A new report from Fannie Mae FNMA, 5.27% projects that home sales will fall by nearly 15% in 2020. Driving that decline will be a downturn in existing home sales, which Fannie Mae expects will drop to an annual rate of 4.54 million units, down from 5.34 million in 2019.
Issues with both supply and demand are expected to contribute to the decline in home-buying activity. On the demand side, the rapid rise in unemployment as a result of the coronavirus pandemic and its accompanying stay-at-home orders will curtail many Americans’ ability to afford a purchase as big as a home.
Meanwhile, home sellers are pulling their homes from the market. “On the supply side, the number of listings is falling, as those with homes to offer may either be hesitant to allow strangers to tour their home or worry that the lack of demand is placing downward pressure on the sales price they might otherwise receive,” Fannie Mae chief economist Doug Duncan said in the report.
While the housing industry was in a strong position at the start of the year, the one thing many economist agreed would curtail growth in sales was the supply of homes. In the years following the Great Recession, home-building activity did not keep pace with the creation of households, which has left a significant gap in the marketplace.
As a results, economists had expected that the low number of homes on the market would prevent buyers from finding a property to purchase that they could afford. Would-be home sellers pulling their listings may exacerbate this issue — though buyers in the market might have more luck as a result of the decrease in demand fueled by the flailing job market.
What will happen to house prices?
Sellers don’t necessarily need to worry about lower prices if they do put their home on the market, according to Fannie Mae. Fannie Mae is still projecting the median price for an existing home to rise to $275,000 in 2020 from $272,000 last year, while the median price for a new home is expected to increase to $326,000 from $321,000.

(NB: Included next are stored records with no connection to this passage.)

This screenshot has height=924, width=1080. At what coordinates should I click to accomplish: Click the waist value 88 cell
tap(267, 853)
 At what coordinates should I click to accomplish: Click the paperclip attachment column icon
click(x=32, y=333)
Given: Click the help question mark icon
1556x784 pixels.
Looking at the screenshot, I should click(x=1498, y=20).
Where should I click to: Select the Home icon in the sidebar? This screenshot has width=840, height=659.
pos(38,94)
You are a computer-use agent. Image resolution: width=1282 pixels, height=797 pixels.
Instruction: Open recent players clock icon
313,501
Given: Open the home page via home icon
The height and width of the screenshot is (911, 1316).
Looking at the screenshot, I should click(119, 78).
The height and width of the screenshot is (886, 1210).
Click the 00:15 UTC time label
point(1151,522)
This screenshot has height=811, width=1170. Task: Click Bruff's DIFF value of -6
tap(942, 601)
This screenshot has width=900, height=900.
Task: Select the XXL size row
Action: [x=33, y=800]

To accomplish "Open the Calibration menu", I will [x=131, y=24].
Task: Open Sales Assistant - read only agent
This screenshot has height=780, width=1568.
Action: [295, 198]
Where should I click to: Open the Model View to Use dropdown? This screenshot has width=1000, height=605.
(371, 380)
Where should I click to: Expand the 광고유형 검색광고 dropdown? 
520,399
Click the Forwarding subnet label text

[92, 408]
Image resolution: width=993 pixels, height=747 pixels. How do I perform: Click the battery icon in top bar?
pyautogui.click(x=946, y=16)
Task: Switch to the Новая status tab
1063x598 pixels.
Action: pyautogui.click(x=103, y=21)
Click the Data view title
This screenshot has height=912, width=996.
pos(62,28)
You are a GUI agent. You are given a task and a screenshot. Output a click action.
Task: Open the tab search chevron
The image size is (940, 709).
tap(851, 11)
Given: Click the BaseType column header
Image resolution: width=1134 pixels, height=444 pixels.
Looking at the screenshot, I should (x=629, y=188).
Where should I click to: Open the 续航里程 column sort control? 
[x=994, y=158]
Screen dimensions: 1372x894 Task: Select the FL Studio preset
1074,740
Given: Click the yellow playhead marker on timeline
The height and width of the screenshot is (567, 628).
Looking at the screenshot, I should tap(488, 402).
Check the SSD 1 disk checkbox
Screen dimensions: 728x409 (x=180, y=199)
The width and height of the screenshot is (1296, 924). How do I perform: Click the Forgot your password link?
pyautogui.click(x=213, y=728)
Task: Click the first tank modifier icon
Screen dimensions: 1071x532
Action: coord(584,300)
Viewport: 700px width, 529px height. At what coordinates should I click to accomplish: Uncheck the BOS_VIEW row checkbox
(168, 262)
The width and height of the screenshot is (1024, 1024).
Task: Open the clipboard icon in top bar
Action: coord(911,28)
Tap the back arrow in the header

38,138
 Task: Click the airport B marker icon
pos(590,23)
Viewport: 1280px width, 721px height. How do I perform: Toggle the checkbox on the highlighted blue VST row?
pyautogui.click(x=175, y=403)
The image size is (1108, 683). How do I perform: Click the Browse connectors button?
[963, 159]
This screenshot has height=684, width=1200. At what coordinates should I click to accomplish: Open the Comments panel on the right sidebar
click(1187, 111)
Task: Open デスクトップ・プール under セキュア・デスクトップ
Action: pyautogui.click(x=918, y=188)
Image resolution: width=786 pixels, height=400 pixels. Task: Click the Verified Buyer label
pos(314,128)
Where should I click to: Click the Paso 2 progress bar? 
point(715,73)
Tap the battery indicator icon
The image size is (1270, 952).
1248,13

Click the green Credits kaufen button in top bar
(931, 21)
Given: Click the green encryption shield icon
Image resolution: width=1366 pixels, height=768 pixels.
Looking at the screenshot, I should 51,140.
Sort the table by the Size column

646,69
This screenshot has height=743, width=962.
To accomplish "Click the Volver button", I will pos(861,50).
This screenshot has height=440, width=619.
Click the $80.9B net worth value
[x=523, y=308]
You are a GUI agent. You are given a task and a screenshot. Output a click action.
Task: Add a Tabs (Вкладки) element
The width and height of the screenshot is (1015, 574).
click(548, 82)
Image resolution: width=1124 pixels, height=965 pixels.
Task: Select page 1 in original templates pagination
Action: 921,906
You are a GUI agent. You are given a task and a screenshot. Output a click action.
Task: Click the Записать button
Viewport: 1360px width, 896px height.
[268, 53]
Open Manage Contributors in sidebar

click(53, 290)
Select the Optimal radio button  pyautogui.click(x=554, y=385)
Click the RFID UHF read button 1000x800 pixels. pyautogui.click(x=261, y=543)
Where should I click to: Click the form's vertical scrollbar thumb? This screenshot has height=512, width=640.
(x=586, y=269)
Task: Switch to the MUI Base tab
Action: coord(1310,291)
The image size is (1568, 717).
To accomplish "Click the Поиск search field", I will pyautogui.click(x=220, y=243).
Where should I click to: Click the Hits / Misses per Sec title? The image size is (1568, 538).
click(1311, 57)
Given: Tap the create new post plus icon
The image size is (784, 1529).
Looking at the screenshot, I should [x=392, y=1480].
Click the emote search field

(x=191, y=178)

While the downturn in sales is expected to lead to a slower pace of mortgage lending for loans used to purchase homes, refinancing is expected to remain strong throughout the year thanks to the low rate environment. Fannie Mae projects there will be $1.41 trillion in refinance loans originated in 2020, up from $1.01 trillion last year.
The good news for prospective home buyers and sellers alike is that the situation in the real-estate market is expected to improve next year, according to Fannie Mae. The mortgage giant currently expects the U.S. economy and home sales both to rebound in 2021. But that rebound is contingent on the pandemic’s trajectory.
“The historically rapid decline in economic activity, the accompanying employment loss, and our limited, though improving, understanding of COVID-19 make this a particularly challenging forecast environment,” Duncan said. “The variability around this forecast is wide, and is dependent on the incidence, severity, and duration of the virus, as well as the response of the public and policy makers to new information.”